Problem A :: Which body parts does the article about Adam Lanza's father mention? List every one.
Problem B :: Continue the article about Adam Lanza's father from its last sentence.

Source text ::
##########
What do we know about Adam Lanza's father, Peter?
According to a harrowing story in the Stamford Advocate, a reporter broke the news to him Friday afternoon about his son Adam's alleged involvement in the Newtown massacte.
"Is there something I can do for you?" he asked me, after stopping his blue Mini Cooper in his driveway and rolling down the window. He wore a blue-and-white striped button-down shirt, his hair neatly parted to side.
I told him I was a reporter for the Stamford Advocate, and I was surprised that no click of recognition flash across his face. So I continued, explaining that I'd been told someone at his address had been linked to the shootings in Newtown.
His expression twisted from patient, to surprise to horror; it was obvious that this moment, shortly after 1:30 p.m. Friday, was the first time he had considered his family could have been involved. He quickly declined to comment, rolled up the window, parked in the right side of the two-car garage and closed the door.
Moments later he sat at a table in the front of his three-bedroom house, a phone to his left ear and a palm to his right cheek.
The Advocate reports that Lanza is a vice president of taxes for GE Energy Financial Services.
##########
Dataset entries ::
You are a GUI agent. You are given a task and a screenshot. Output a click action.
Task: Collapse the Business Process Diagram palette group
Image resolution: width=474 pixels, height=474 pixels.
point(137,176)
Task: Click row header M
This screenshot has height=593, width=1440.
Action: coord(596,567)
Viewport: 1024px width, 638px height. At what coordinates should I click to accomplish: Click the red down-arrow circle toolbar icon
##########
Answer A :: hair, face, ear, palm, cheek

Answer B ::
According to his LinkedIn page:
* Career dedicated to developing and refining partnership tax planning and transactional skills.
* Significant amount of experience working on many very large and complex transactions.
* Work closely with many of the preeminent partnership tax advisors in the United States on a daily basis.
* Tax skills continually reinforced and refined through teaching and outreach activities.
And also according to the paper:
Peter and Nancy Lanza divorced in 2009 due to "irreconcilable differences," according to court records in Stamford. The couple had been married for 28 years. About nine months after Nancy filed for the divorce, the two worked out an in agreement that included joint custody of their son Adam, who was 17 at the time. As part of their parental agreement, Adam was to live primarily with his mother, with Peter permitted "liberal visitation and vacations."